═════ DOCUMENT ═════

Perhaps Artem’s most powerful point: strategy is only 30% of the work. Execution is 70%. “On paper, it all looks great. But then things change. Priorities shift. You hit roadblocks. Execution is where discipline matters most.”

He treats execution like project management, timelines, owners, tracking tools, and check-ins. “It’s not glamorous, but it’s what brings the strategy to life.”

Artem’s framework: Turning strategy into action

When the time is right to create a strategy, Artem follows a clear, three-step process:

1. Discovery

Artem’s process always starts with understanding what the business is trying to achieve, but not by asking people right away. First, he reviews everything that’s already available: annual strategy docs, roadmaps, internal plans. “You can learn a lot just from desk research,” he said.

Then, he moves to stakeholder conversations not to ask what the strategy is but to validate what he’s seen. “It’s really a playback moment,” he explained. “You say, ‘This is what I understood from your strategy doc, is that correct?’ That builds alignment and trust.”

If you're lucky (or rather, trusted), you might be brought into strategic discussions early on. “It’s not really luck,” Artem said. “It means you’ve shown that you bring value.”

When those meetings happen, he keeps things simple and direct. “You want to speak in business terms, not L&D jargon,” he advised. “Words like ‘skills’ are understood. Leave the rest out.”

He often sticks to just two questions:

  • What are your priorities this year?
  • What skills do you think your team needs to achieve those?

The goal of discovery isn’t just to collect data, it’s to find the places where L&D can make the biggest impact. “That’s the hardest part,” he said. “Designing solutions is relatively straightforward. But identifying the right things to work on? That’s what makes or breaks a strategy.”

2. Strategy on a page

Once Artem has clarity on the business direction, he distills everything into a single-page visual map. “I’m a visual thinker,” he said. “So putting it all in one place helps me, and others, see the big picture clearly.”

This page isn’t a static document, it’s a working tool. It usually includes:

  • The company’s strategic business objectives
  • Key L&D themes that support them (e.g. strong leaders, engaged employees, global capability)
  • Success metrics for each theme
  • Specific programs or initiatives mapped to those themes
  • Enablers like learning technology, stakeholder support, or talent frameworks

“It’s not just about listing activities,” he explained. “It’s about showing the connection between what the business wants and what L&D will actually do.”

Depending on the maturity of his team, Artem either builds this strategy on his own or co-creates it. But even with junior teams, he makes sure they’re part of the process. “You don’t have to involve everyone in every decision. But walk them through the thinking. Help them connect their work to the bigger picture.”

That’s also why he brings the strategy back into regular team conversations, quarterly, at a minimum. “When you review it together, it helps people build that strategic muscle. Over time, they start thinking this way too.”

3. Roadmap & Execution

Once the strategy is clear, Artem translates it into a detailed roadmap. This is where strategic intent starts becoming real.

The roadmap includes:

  • Timelines for each program or initiative
  • Owners and team responsibilities
  • Milestones and success metrics
  • Cadence for progress reviews, typically quarterly

From there, he breaks the work down further into individual project plans, built using whatever project management tool the team is already using. “This is what keeps us focused,” he said. “The strategy is the creative part. Execution is the disciplined part. But without that structure, the strategy means nothing.”

═════

* [LIST OF TASKS]:
(A) In the article on Artem's strategy framework, what share of the work does he say execution accounts for?
(B) Carry on writing the article about Artem's strategy framework, picking up right after its final sentence.

═════ INFORMATION SUPPLIED ═════

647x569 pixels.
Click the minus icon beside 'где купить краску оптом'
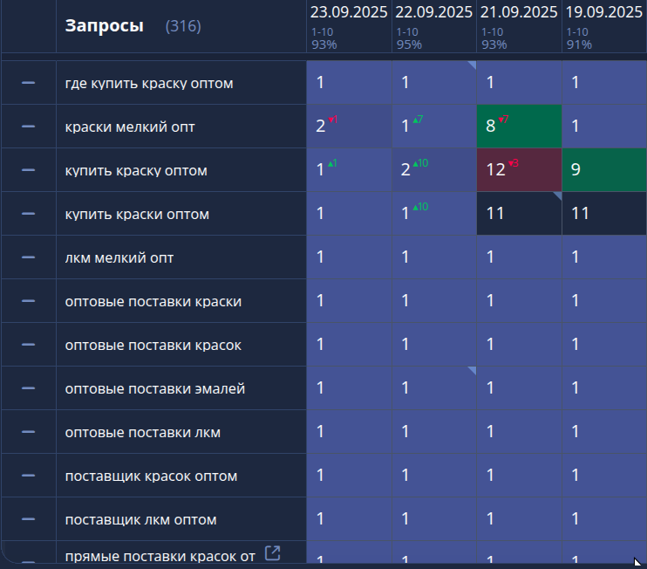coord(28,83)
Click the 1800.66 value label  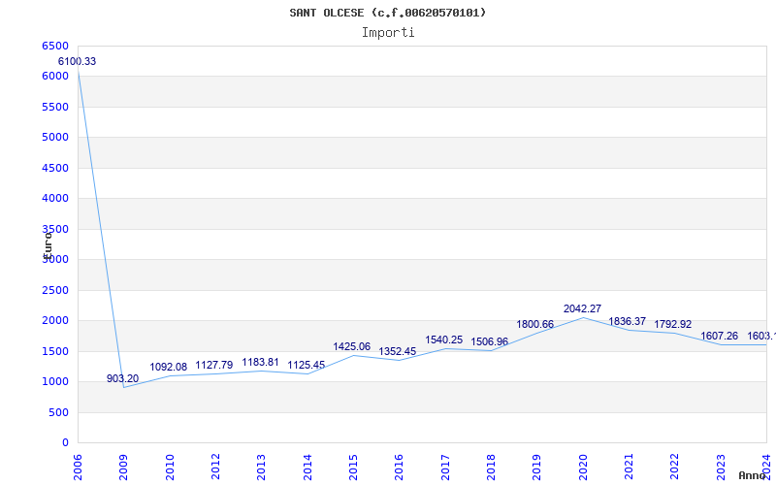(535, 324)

═════
═════ INFORMATION SUPPLIED ═════

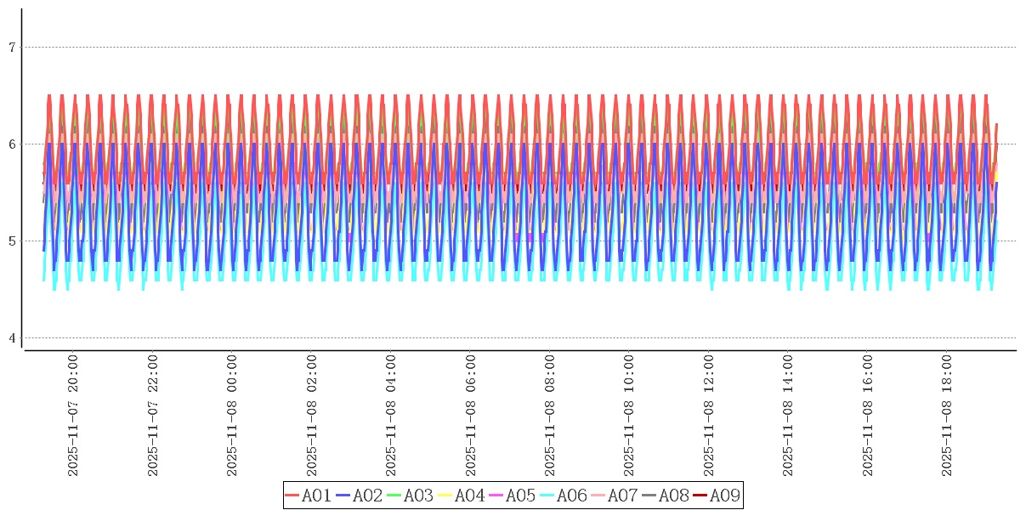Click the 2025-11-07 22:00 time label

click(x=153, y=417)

═════

* [ANSWERS FOR THE EXERCISE]:
(A) Execution accounts for 70% of the work.

(B)
He’s quick to point out that execution is often harder than strategy. “It looks clean on paper, March we do this, April we do that, but reality rarely follows the plan,” he said. Priorities shift. Obstacles come up. And the excitement that fueled strategy creation can fade once the real work begins.

To stay on track, Artem recommends building regular habits:

  • Quarterly check-ins with the team to revisit the strategy and assess progress
  • Frequent use of project plans to guide daily work
  • Reflections on execution, not just planning, during team meetings

He also sees this phase as critical for team development. “Execution is how your team builds confidence and capability. Strategy might be built by one person or a few, but execution involves everyone.”

Finally, he stressed the importance of staying flexible. “Discipline doesn’t mean rigidity. It means not losing momentum when things get hard.”

Final thoughts

If there’s one thing Artem wants more L&D professionals to remember, it’s this:

“You can work efficiently on the wrong things. That’s why discovery is the most critical part of strategy.”

Whether you’re navigating a scale-up or supporting a global enterprise, Artem’s message is clear: don’t rush to build strategy. Stay curious, start small, listen deeply, and let the real needs of the business lead the way.

LAVINIA MEHEDINTU

CO-FOUNDER & LEARNING ARCHITECT @OFFBEAT

Lavinia Mehedintu has been designing learning experiences and career development programs for the past 11 years both in the corporate world and in higher education. As a Co-Founder and Learning Architect @Offbeat she’s applying adult learning principles so that learning & people professionals can connect, collaborate, and grow. She’s passionate about social learning, behavior change, and technology and constantly puts in the work to bring these three together to drive innovation in the learning & development space.

Meet Offbeat

We’re the place where L&D professionals accelerate their career. Live programs, mentorship, lots of practice and knowledge sharing.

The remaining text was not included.